Und dann kommt es zunächst (zunächst!) noch viel (viel!) schlimmer als befürchtet. Heilige Mutter Gottes, steh mir bei: Eine Art Gedicht…
Ich habe meinen Lebtag noch keine Schmonzette wie die Schmerz-Eröffnungslitanei „Mit Tränen im Gesicht“ gehört. Mit so etwas fällt man sogar beim Poetry Slam der örtlichen Waldorfschule durch.
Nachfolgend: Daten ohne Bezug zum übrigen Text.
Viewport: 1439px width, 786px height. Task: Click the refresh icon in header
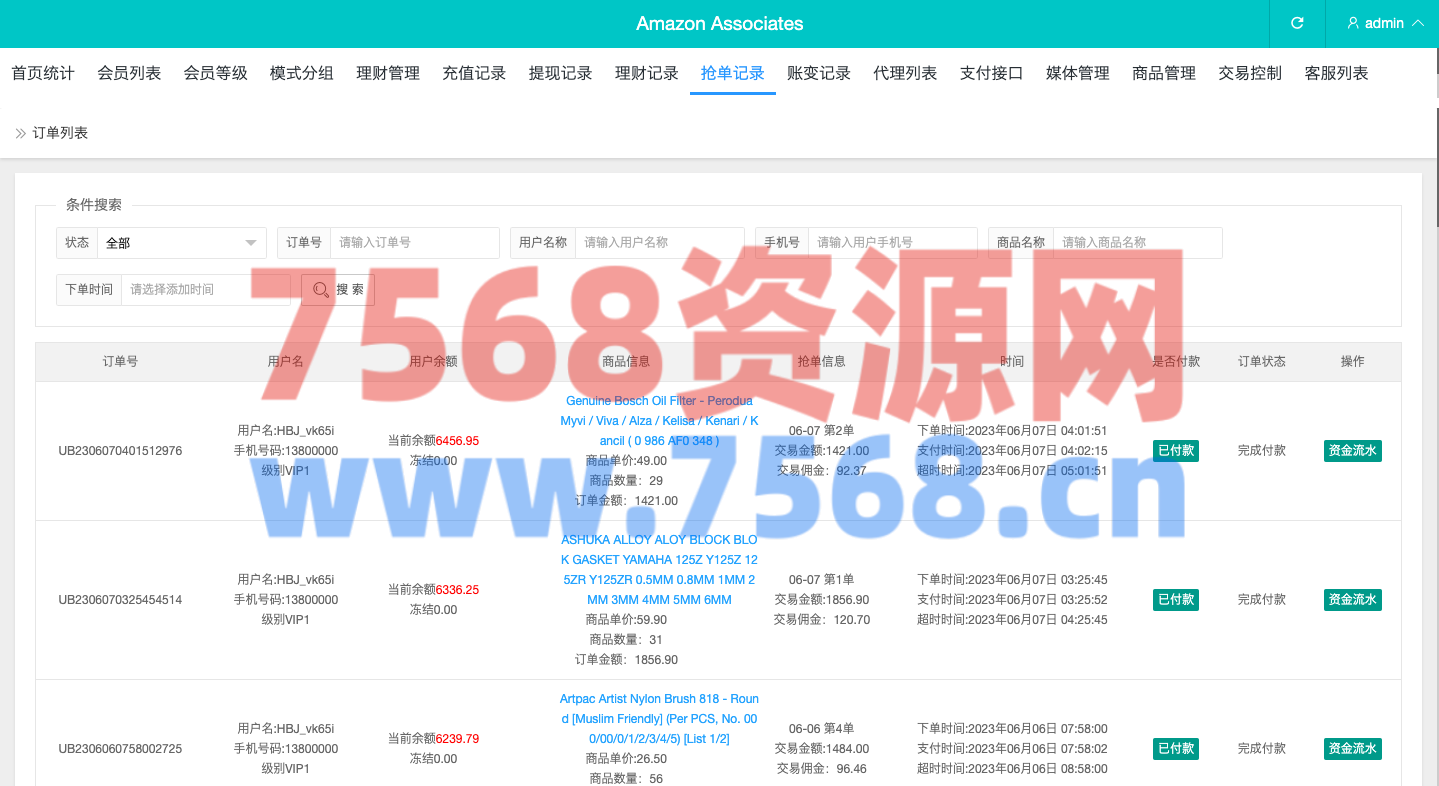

Nicht nur, dass es textuell ein unfassbar clichéhafter Unfug ist, es wird auf eine dilettantische Weise vorgetragen, wie es sich nicht einmal die Laienspielgruppe des Hausfrauenbundes, Sektion Hallig Hooge, trauen würde.
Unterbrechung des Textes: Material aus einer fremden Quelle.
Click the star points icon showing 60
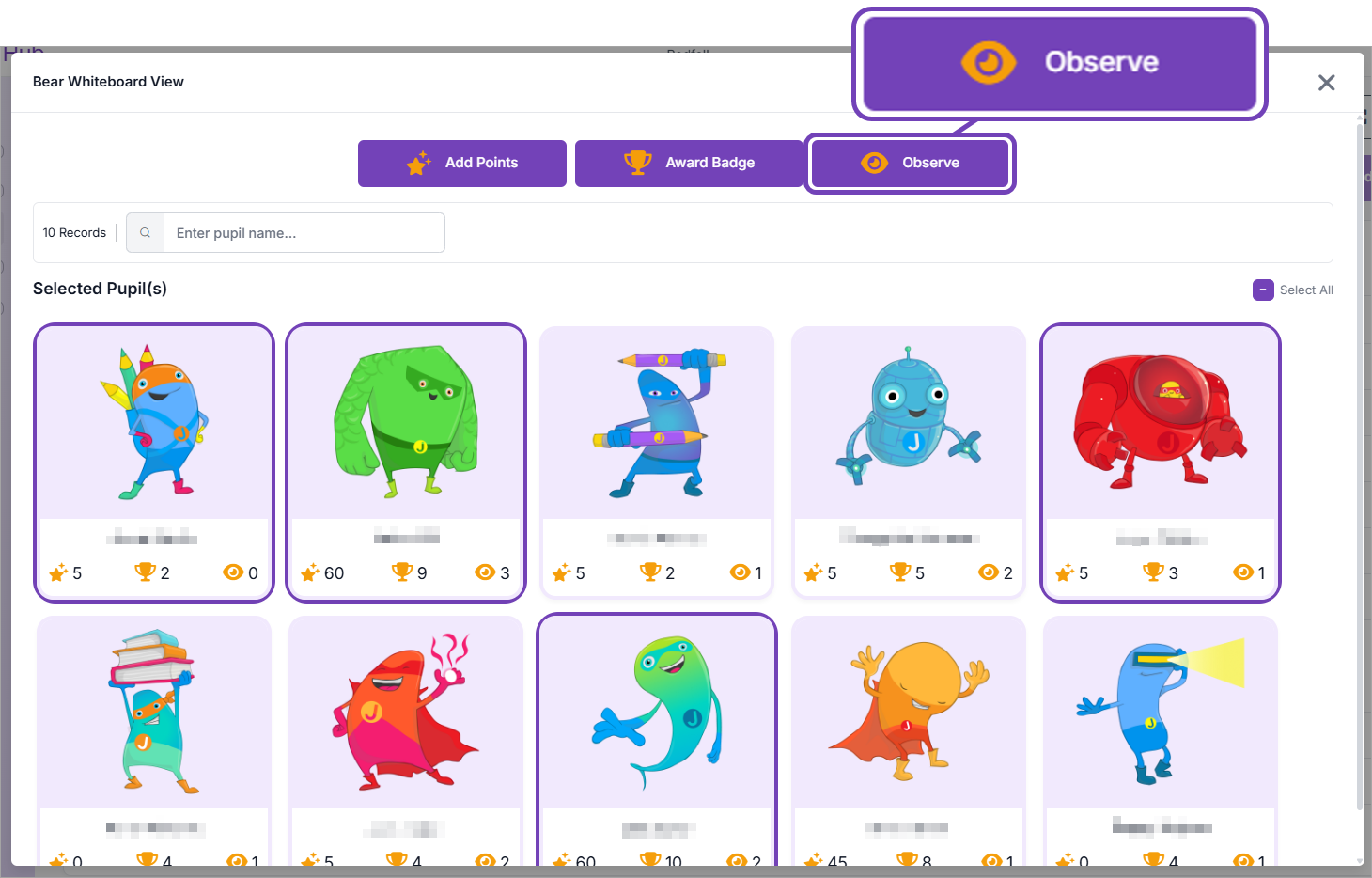This screenshot has width=1372, height=878. pos(310,572)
Während ich (ruckzuck ins Wachkoma salbadert) es total verabsäume, den Not-Aus-Schalter zu pressen, beginnt Stück Numero 2 …
Und plötzlich liegt da offenbar eine ganz andere CD im Schacht.
Ein kühles Piano setzt ein. Aus meiner Lethargie erwachend verfalle ich sofort dem traumschönen Gesang von Martina Penzenauer, die sich dank eines warmen Timbres für die Championsleague der Gothic Sopranistinnen qualifiziert. Qualitativ einer Kari Rueslatten weit näher als dem Gefiepse so vieler anderer Elfen, zaubert sie aus dem Nichts echte Atmosphäre herbei. Dafür, dass sie das dann doch auf Englisch tut, bin ich sehr dankbar. (Falls jemand der Name bekannt vorkommt: Martina Penzenauer wurde von WYDFARAS PROPHECY ausgeliehen… aber das Soundkonzept von SCARGOD steht ihrer Stimme besser zu Gesicht.)
Die CD ist kurz; so will ich mich auch mal fassen: Die drei echten Musikstücke versammeln auf recht hohem Niveau alle wichtigen Trademarks des Genres: Die Gitarren werden akustisch oder unter Strom gezupft, doomy gerifft oder betören mit wahrlich schönen Leads; der männliche Gesang ist höchst variabel, was allerdings nicht verwundert, geht SCARGOD doch neben Mastermind Martin „Maze“ Moser mit insgesamt fünf Gastsängern an den Start. Klare und extreme Stimmen wechseln sich ab. Die Hauptarbeit verrichtet Robert Bogner. Das ist deshalb gut, weil er --anders als üblich-- nicht growlt; vielmehr klingt sein Gesang erfrischend aggressiv und deathig im Stile skaninavischen Melo-Death'. Atmosphärische Chöre (gemischt), Streicher-Arrangements und das Piano tun ihr Übriges, die Erwartung von elegisch-romantischen Streicheleinheiten zu erfüllen.
Diese Elemente werden gekonnt zu Songs zusammengestellt, die auf Anhieb gefallen, auch nach mehreren Durchläufen abwechslungsreich bleiben und trotz der Tendenz zur poppigen Eingängigkeit nie zu seicht sind. Es wir auch mal etwas leicht Disharmonisches gewagt, was einem Zuviel an Schmalz Einhalt gebietet. Richtig gut das.
Fazit: SCARGOD erfinden das Genre sicher nicht neu, aber sie bereichern es merklich, und ich werde „Schmerz“ eher in der Nähe von „THE 3rd AND THE MORTAL“ und ELEGEION parken. Da greife ich nämlich oft hin. Und nicht bei Tristania und Co.
Ich bin froh, dass ich für eine EP keine Note zu vergeben brauche. „Cold“, „Hurt“ und „Love is Suicide…“ sind in diversen Schwarztönen schillerndes Gefühlskino und verbreiten süßen Schmerz im 8er Bereich, sogar mit Tendenz nach oben. Aber wieviele Zähler hätte ich für das Narben im Cortex hinterlassende Intro abziehen müssen?